Creep deformation mechanisms and CPFE modelling of a nickel-base superalloy

Abstract

Different cooling paths from a supersolvus temperature have been applied to FGH96, a polycrystalline nickel base superalloy for turbine disc applications, in order to simulate the different microstructures that exist through the thickness of a disc following an industrial heat treatment. The microstructures have been evaluated in terms of γ’ size distribution, morphology and volume fraction for the different heat treatments using SEM and post digital image software. The results illustrate that γ’ size decreases with cooling rate and interrupted cooling leads to a higher tertiary γ’ but lower secondary γ’ volume fraction. The heat treated samples were creep tested under 690 MPa at 700 °C. It was found that the creep response it inversely proportional to secondary γ’ size.

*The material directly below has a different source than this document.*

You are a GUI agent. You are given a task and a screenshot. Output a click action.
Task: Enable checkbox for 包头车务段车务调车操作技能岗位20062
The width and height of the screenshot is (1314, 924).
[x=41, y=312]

Tertiary γ’ volume fraction was also found having a great impact on the material's creep properties. The TEM micrographs show that matrix dislocations could be the precursor of microtwin formation and creep deformation modes are closely related to tertiary γ’ precipitates. Tertiary γ’ size determines whether a/2<110> dislocations shear or dissociate before entering tertiary γ’ and the tertiary γ’ volume fraction determines how matrix dislocation dissociates. A CPFE model has been developed based on the experimental results. The simulation results for both the single element and the poly-crystalline model indicated that the modelled secondary stage creep rate is in very good agreement with the experimental results. The modelling enables the consequences of this to be investigated for representative different spatial microstructural disc conditions.